**Passage provided**
--------------------------------------------------
關於Verilog中begin-end & fork-join
begin-end and fork-join are used to combine a group of statements in a single block. General syntax with begin-end is as follows:
type_of_block @(sensitivity_list)
begin: group_name
local_variable_declarations;
statements;
end
type_of_block may be initial or always. sensitivity_list is optional and possible only in always block. You are knowing about initial and always block in the previous chapter.
Sensitivity list is used to model sequential or combinational logic. To make it more clear, observe these examples:
module comb(a, b, c);
input c;
input b;
output a;
reg a;
always @( c or b)
begin
a = c & b;
end
endmodule
module seq(a, b, c);
output a;
input b;
input c;
reg a;
always @( posedge c)
begin
a <= b;
end
endmodule
In the left hand side example, whenever c or b changes, a will become c & b. So it is combinational logic, represents and gate. Note that actual hardware register won't be implemented while synthesizing in the left-hand side example, even though it is declared as the type reg. Right hand side example will be synthesized as D-type Flip-flop since b will be assigned to a when ever c goes high. Difference between "=" and "<=" is explained in the next chapter. These codes can be represented in the form of circuits as shown below.
Output of module comb
Output of the module seq
Inside an initial or always block, we can group statements using begin--end or fork--join. begin--endgroups two or more statements together sequentially, so that statements are evaluated in the order they are listed. Each timing control is relative to the previous statement. fork--join groups two or more statements together in parallel, so that all statements are evaluated concurrently. Each timing control is absolute to when the group started.
--------------------------------------------------
**Data supplied**
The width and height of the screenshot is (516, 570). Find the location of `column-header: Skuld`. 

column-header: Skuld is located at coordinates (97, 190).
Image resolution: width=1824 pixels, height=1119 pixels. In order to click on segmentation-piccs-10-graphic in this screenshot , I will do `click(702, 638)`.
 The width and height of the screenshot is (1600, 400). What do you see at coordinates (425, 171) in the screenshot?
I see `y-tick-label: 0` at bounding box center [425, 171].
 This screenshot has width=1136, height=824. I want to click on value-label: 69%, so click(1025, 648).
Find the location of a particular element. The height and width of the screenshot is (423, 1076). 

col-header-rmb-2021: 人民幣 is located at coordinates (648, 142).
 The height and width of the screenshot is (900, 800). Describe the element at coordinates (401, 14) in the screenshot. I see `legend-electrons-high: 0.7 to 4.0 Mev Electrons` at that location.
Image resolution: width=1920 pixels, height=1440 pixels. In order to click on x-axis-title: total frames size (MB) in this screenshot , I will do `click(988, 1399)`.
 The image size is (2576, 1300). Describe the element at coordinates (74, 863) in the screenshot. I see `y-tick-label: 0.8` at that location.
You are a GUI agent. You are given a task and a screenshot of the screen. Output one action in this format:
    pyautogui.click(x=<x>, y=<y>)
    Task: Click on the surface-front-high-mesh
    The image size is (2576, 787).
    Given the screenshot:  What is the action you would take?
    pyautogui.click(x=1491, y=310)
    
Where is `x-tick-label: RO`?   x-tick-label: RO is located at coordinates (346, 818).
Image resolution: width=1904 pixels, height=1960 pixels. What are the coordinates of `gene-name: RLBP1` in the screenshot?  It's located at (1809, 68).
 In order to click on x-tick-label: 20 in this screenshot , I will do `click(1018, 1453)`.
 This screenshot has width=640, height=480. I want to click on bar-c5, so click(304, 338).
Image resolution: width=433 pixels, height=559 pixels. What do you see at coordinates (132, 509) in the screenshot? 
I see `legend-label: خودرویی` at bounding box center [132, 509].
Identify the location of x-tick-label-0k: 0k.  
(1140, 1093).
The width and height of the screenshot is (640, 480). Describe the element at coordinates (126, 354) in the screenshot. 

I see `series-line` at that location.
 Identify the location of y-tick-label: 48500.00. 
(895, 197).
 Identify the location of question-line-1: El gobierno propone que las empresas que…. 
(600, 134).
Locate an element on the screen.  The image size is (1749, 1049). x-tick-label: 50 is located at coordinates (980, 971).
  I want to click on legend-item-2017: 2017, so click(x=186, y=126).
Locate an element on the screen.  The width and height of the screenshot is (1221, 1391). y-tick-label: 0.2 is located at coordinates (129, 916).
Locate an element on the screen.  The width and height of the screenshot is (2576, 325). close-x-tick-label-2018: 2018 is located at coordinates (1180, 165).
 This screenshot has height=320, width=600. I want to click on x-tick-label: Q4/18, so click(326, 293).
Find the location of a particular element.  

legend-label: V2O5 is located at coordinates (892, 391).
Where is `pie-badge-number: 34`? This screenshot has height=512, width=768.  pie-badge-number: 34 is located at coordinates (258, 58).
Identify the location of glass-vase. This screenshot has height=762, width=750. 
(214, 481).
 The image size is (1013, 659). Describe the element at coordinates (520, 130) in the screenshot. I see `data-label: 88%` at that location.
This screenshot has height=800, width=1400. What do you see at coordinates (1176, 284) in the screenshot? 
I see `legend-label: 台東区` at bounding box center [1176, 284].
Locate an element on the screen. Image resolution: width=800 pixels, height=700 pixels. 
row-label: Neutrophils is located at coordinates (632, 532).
--------------------------------------------------
**Tasks to complete**
- 1) According to the passage on Verilog begin-end and fork-join, why will the module seq be synthesized as a D-type flip-flop? Answer in one to three sentences.
- 2) In the passage on Verilog begin-end and fork-join, what is each timing control relative to when statements are grouped with begin-end?
The listing plays no role in this work.

**Answers to each task**
- 1) The module seq will be synthesized as a D-type flip-flop because b is assigned to a whenever c goes high. Its always block is triggered by posedge c.

- 2) Each timing control is relative to the previous statement.